_Required work_
Restate every record exactly, with nothing skipped.

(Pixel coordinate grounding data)
------------------------------------------------------------------------

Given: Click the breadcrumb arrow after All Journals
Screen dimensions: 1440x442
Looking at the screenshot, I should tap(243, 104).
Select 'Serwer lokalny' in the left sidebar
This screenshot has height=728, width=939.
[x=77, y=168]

------------------------------------------------------------------------

_Solution to this problem_
Given: Click the breadcrumb arrow after All Journals
Screen dimensions: 1440x442
Looking at the screenshot, I should tap(243, 104).
Select 'Serwer lokalny' in the left sidebar
This screenshot has height=728, width=939.
[x=77, y=168]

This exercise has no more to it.